→ TASK REQUIREMENTS:
The entire listing below is to be reproduced exactly.

→ RECORDS FOR THE EXERCISE:
┌──
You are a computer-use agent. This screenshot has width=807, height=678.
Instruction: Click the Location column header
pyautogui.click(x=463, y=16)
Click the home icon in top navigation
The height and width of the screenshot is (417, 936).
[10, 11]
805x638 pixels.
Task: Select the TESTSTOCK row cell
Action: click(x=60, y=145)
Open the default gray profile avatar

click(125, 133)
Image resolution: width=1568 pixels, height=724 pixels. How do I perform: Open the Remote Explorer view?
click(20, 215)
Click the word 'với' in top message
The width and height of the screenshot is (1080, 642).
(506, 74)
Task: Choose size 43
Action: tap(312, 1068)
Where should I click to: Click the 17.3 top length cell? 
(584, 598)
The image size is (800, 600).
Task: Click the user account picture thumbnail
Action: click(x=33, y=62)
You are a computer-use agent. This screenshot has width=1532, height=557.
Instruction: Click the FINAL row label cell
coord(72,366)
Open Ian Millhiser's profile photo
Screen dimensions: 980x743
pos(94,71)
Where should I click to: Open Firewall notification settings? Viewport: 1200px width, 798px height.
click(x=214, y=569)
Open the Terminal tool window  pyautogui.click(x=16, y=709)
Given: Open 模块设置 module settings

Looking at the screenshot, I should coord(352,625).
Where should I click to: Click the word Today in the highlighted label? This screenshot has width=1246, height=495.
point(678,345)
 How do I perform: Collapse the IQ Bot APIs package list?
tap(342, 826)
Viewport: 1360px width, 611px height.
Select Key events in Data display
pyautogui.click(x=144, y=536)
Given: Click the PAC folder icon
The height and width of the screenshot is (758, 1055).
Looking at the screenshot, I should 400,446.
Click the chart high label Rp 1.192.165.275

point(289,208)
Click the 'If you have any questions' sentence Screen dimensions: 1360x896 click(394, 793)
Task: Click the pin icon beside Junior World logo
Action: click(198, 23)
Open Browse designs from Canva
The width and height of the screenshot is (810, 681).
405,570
└──
→ ANSWER TO THE PROBLEM:
You are a computer-use agent. This screenshot has width=807, height=678.
Instruction: Click the Location column header
pyautogui.click(x=463, y=16)
Click the home icon in top navigation
The height and width of the screenshot is (417, 936).
[10, 11]
805x638 pixels.
Task: Select the TESTSTOCK row cell
Action: click(x=60, y=145)
Open the default gray profile avatar

click(125, 133)
Image resolution: width=1568 pixels, height=724 pixels. How do I perform: Open the Remote Explorer view?
click(20, 215)
Click the word 'với' in top message
The width and height of the screenshot is (1080, 642).
(506, 74)
Task: Choose size 43
Action: tap(312, 1068)
Where should I click to: Click the 17.3 top length cell? 
(584, 598)
The image size is (800, 600).
Task: Click the user account picture thumbnail
Action: click(x=33, y=62)
You are a computer-use agent. This screenshot has width=1532, height=557.
Instruction: Click the FINAL row label cell
coord(72,366)
Open Ian Millhiser's profile photo
Screen dimensions: 980x743
pos(94,71)
Where should I click to: Open Firewall notification settings? Viewport: 1200px width, 798px height.
click(x=214, y=569)
Open the Terminal tool window  pyautogui.click(x=16, y=709)
Given: Open 模块设置 module settings

Looking at the screenshot, I should coord(352,625).
Where should I click to: Click the word Today in the highlighted label? This screenshot has width=1246, height=495.
point(678,345)
 How do I perform: Collapse the IQ Bot APIs package list?
tap(342, 826)
Viewport: 1360px width, 611px height.
Select Key events in Data display
pyautogui.click(x=144, y=536)
Given: Click the PAC folder icon
The height and width of the screenshot is (758, 1055).
Looking at the screenshot, I should 400,446.
Click the chart high label Rp 1.192.165.275

point(289,208)
Click the 'If you have any questions' sentence Screen dimensions: 1360x896 click(394, 793)
Task: Click the pin icon beside Junior World logo
Action: click(198, 23)
Open Browse designs from Canva
The width and height of the screenshot is (810, 681).
405,570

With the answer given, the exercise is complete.